The exam was like the tidal wave; I think "I got this" when really, I'm powerless to the current underneath me, sweeping me away.

Next week is anxiety provoking: Psych final, Pharm test #2, begin med-surg, and another clinical exam coming my way.

I can do the math. I swear up and down that I can. I've been practicing problems. I know what I'm doing, and yet this week, the anxiety of my future was momentarily overpowering.

I was studying pharmacology and simply overwhelmed by the content. Adrenergic? Cholinergic? Sympathomimetic? What. The. Heck.

I almost took an over the counter anxiety reducer (who knows what it would do)
I almost took a shot of alcohol (I don't really drink, but I rationed; maybe it'll help)

My heart was racing, my stomach was sinking, my thoughts were rampant. Am I losing my mind or what?

It's the drowning sensation.

I realized the only thing I wasn't doing, and the only thing that would help was to lie in surrender to my Maker. To pray Scripture out loud. To surround myself with the One who knows me, who created me, who has not given me a Spirit of fear, but a spirit of power, love, and self-discipline.

It was eye-opening, humbling.

This battle isn't mine. I just think it is, act like it is. This battle is the Lord's. If He wants me to become a nurse, in His timing, I won't be, can't be stopped. It's His will, after all.

Naturally, surrendering is challenging. But I find my life when I lay it down.

Why, oh why, can't I remember this with every breath that I am?

~

I finished my psych rotation today. Termination, as they say, is hard. This rotation, though, taught me about mental health, and mental illness. I'm really sad for the milieu I leave behind, knowing that for them, their lives are (for the most part) going to be a continuous battle.

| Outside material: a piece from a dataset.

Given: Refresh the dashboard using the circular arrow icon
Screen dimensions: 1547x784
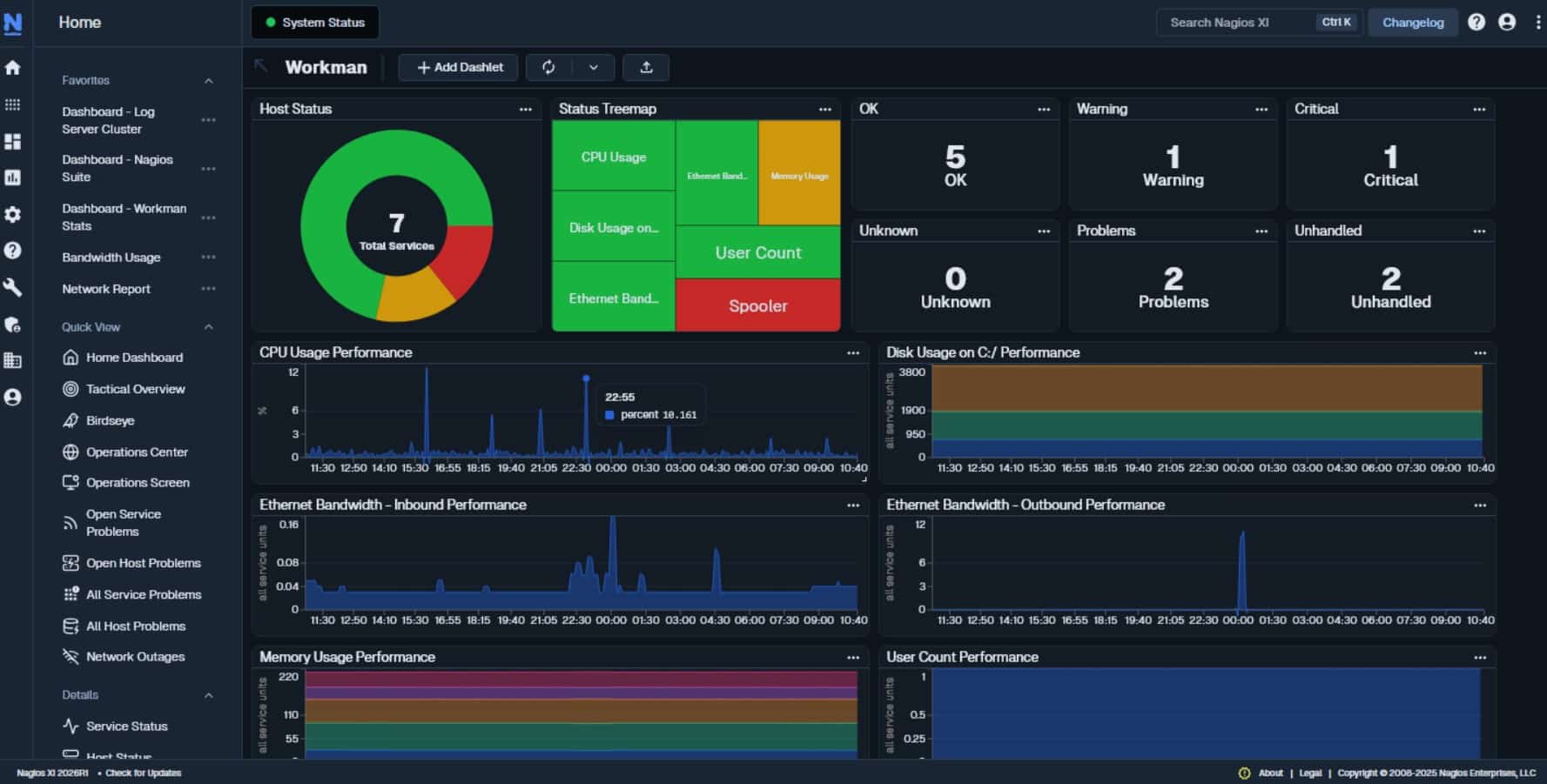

One client I connected well with, (we'll call him John) taught me that just because you have a mental illness, it's not what defines you. It's not what makes you. It's a part of who you are, but it's not your definition. John and I spoke today about being sensitive, and what that really means. He said it's actually being "connected" and I liked that, one, because I've been called sensitive my whole life, and two, it was practical.

John has great ambitions for life, and I wish I could follow his story in the months and years to come. But, I can't. So, just like the residents I "left behind" during my first semester, so too, are the clients I leave behind at the mental health hospital.

I hope to never forget what the milieu was like; the clients talking to themselves, getting irate over their meals, having hallucinations, security needing to be called on a daily basis. The 9 am meetings, where the clients rated their overall well-being on a scale of 1-10. The stretching led by clients that often involved very little stretching, but did include random body movements. Their coffee break; watery coffee served in small Styrofoam cups. Shadowing a physician as he held individual meetings with the clients, and taught me therapeutic communication, reading lab work, and deciphering fact from fiction. Group therapy, where hallucinations and interruptions abounded, and hours of conversations held at the small round table in the corner of the milieu.

It was an experience that expanded and stretched me, as a student nurse, but more than that, as a human being.  

I liked mental health nursing a lot more than I thought I would, and I think I'll miss it, too.

Mental health is a continuum, as they say.